Basil believed God created the material of the world "in the beginning" & that
it had the capabilities ("fully gifted creation" &c) to develop in accord with God's
command, _when God wanted it to_. But he doesn't say that all those commands were
given long before they were carried out.

> I would point out that Basil's interpretation had nothing to do with modern
> science because he knew none.

No, but he was pretty good with 4th century science.
>
> > The connection with eternity which Basil mentions (p. 64) is the idea
> that the
> >"week of one day revolving seven times upon itself" has the character of
> eternity - kind
> >of like Plato's idea of time as "the moving image of eternity." I see no
> idea here of
> >a delay between command and fulfillment.
> > Basil does (like several of the fathers) see God's commands following 1:1
> as
> >calling forth powers which he had given to matter when he first created
> it. AND he sees
> >the commands for the earth to bring forth vegetation &c as effective not
> only on that
> >particular day but for succeeding time, so in that sense the fulfillment
> of the creative
> >commands is still going on.
>
> Absolutely. That is an ancient justification in Christian theology for a
> gifted creation as Howard van Till would describe things. Basil does see a
> gifted creation.

● ● ● ● ● ● ●

DIRECTIONS FOR THIS TASK> Can you carry on the discussion above of Basil's view of creation, starting right after its last sentence?

PROVIDED DATA>
● ● ● ● ● ● ●

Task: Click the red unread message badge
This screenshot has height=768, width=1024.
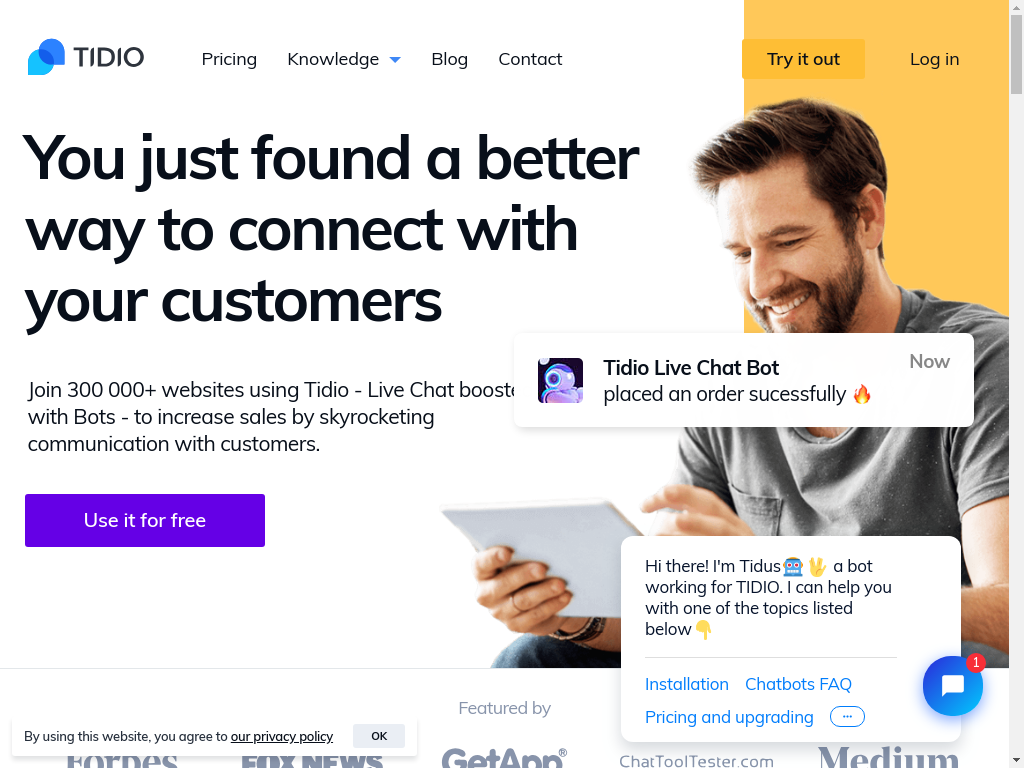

● ● ● ● ● ● ●

TASK RESULT>
We have no disagreement here & this seems to me one of the more important
aspects of both Gen.1 & an adequate doctrine of creation.
> >
> > Whiston, a contemporary and friend of Isaac Newton, then
> >> extended the view by noting that there could be a long period of time
> >> between the command and the fulfillment of the command.
> >
> > Even if one grants this there is nothing to suggest any break in the
> sequence
> >command-fulfillment-command-fulfillment .... . I.e., God's command "Let
> there be light"
> >is fulfilled with light before God commands a firmament. Thus making a
> long period of
> >time between command & fulfillment is simply a variation of the day-age
> interpretation &
> >doesn't change the ordering of events.
>
> Yes there is. and this is the contribution by Capron and Hayward. (which
> due to my computer theft a couple of months ago and my books and notes
> being in storage I won't be able to do justice to his view).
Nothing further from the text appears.